The government has pledged to review the rules on night-time deliveries following several successful ‘quiet delivery’ pilots.

In the Autumn Statement, the government said it would ask the Noise Abatement Society (NAS) and the Freight Transport Association (FTA) to further develop recent trials into a toolkit for quiet night-time deliveries, which could provide the basis for new guidance for logistics companies and retailers.

Such a move would be particularly beneficial to bakeries, because bread is a time-sensitive product that needs to be delivered as freshly as possible. 

There is currently a range of restrictions on night deliveries across the UK, varying from area to area, which are designed to reduce the noise disruption. Under the current London Lorry Control Scheme, HGVs require a permit to enter the capital on weekdays between 9pm and 7am, and 1pm to 7am at weekends.
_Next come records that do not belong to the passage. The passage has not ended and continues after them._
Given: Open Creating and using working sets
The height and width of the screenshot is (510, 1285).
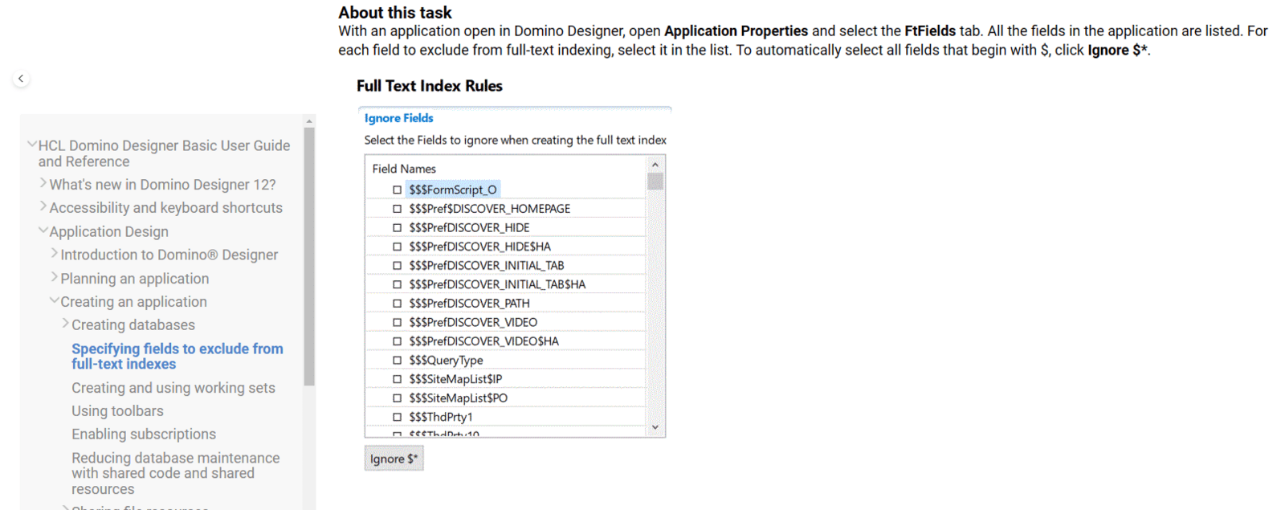Looking at the screenshot, I should point(173,388).
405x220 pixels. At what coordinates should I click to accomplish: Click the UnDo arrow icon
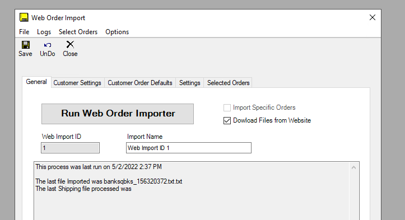click(x=48, y=45)
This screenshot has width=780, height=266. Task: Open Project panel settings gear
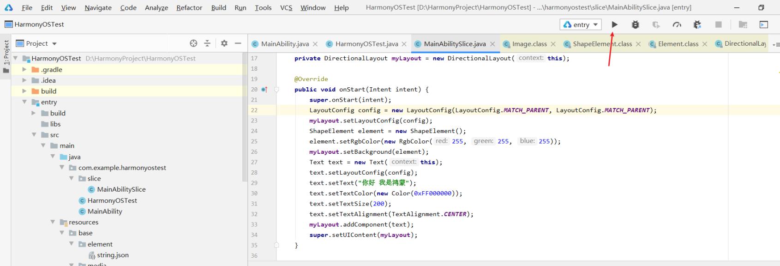(224, 43)
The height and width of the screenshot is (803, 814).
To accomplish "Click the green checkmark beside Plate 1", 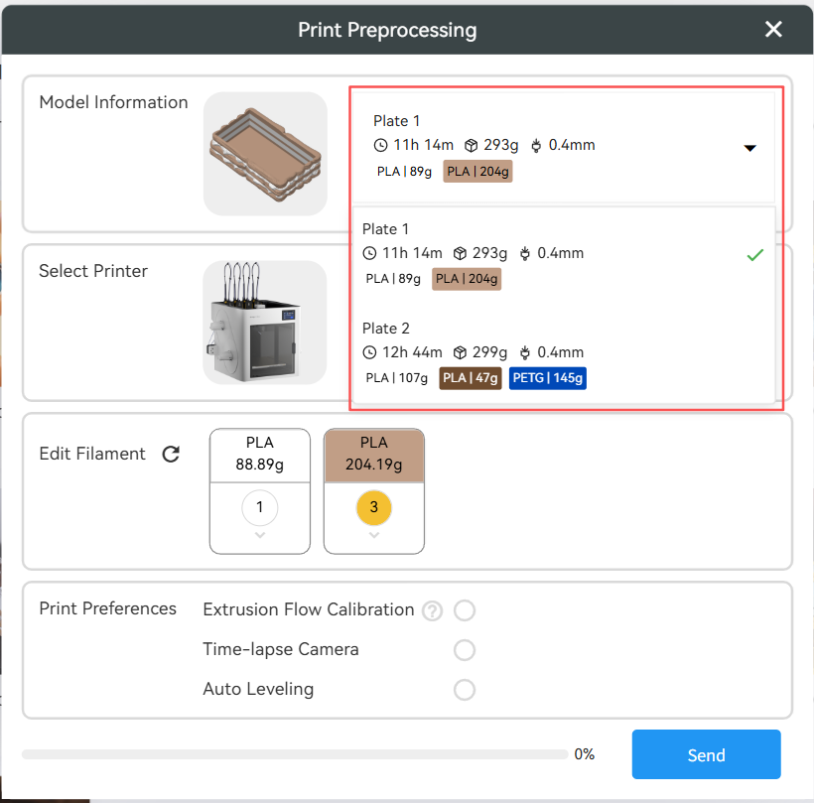I will pos(754,255).
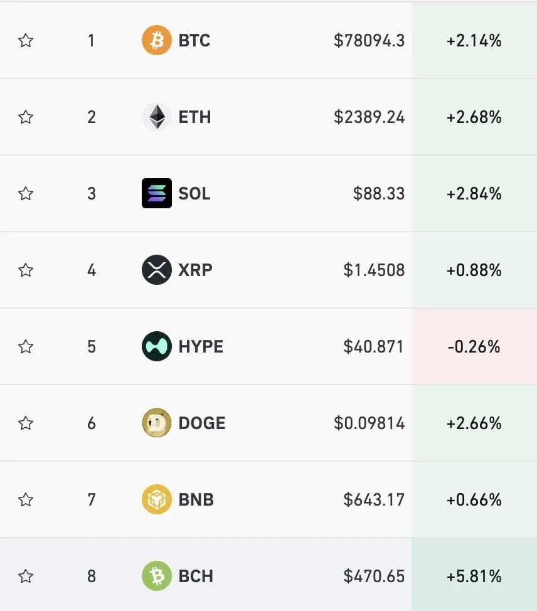This screenshot has width=537, height=611.
Task: Click the Ethereum ETH coin icon
Action: click(x=157, y=117)
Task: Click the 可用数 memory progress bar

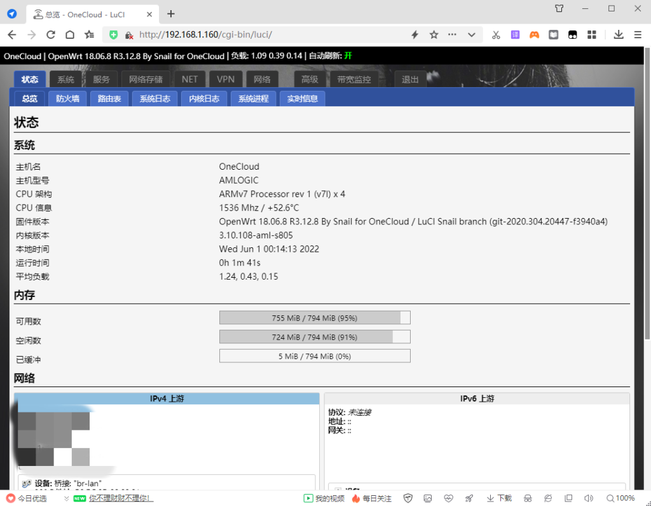Action: (314, 318)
British Retail Consortium director general Stephen Robertson said: "This review is a welcome response to our calls for greater flexibility on deliveries. Retailers literally drive for efficiency, but too often, outdated bans stop them delivering at night. That adds to costs and actually forces them to add to the congestion they want to avoid. Many of these restrictions have been in place for years and fail to take account of advances in technology that make vehicles and the unloading process much quieter.

The Quiet Delivery Demonstration Scheme was developed by the NAS and the FTA in conjunction with the Department for Transport. Six trials took place at retail outlets across England in 2010, with measures in place such as a ban on slamming doors and installing rubber matting to reduce the noise of roll cages.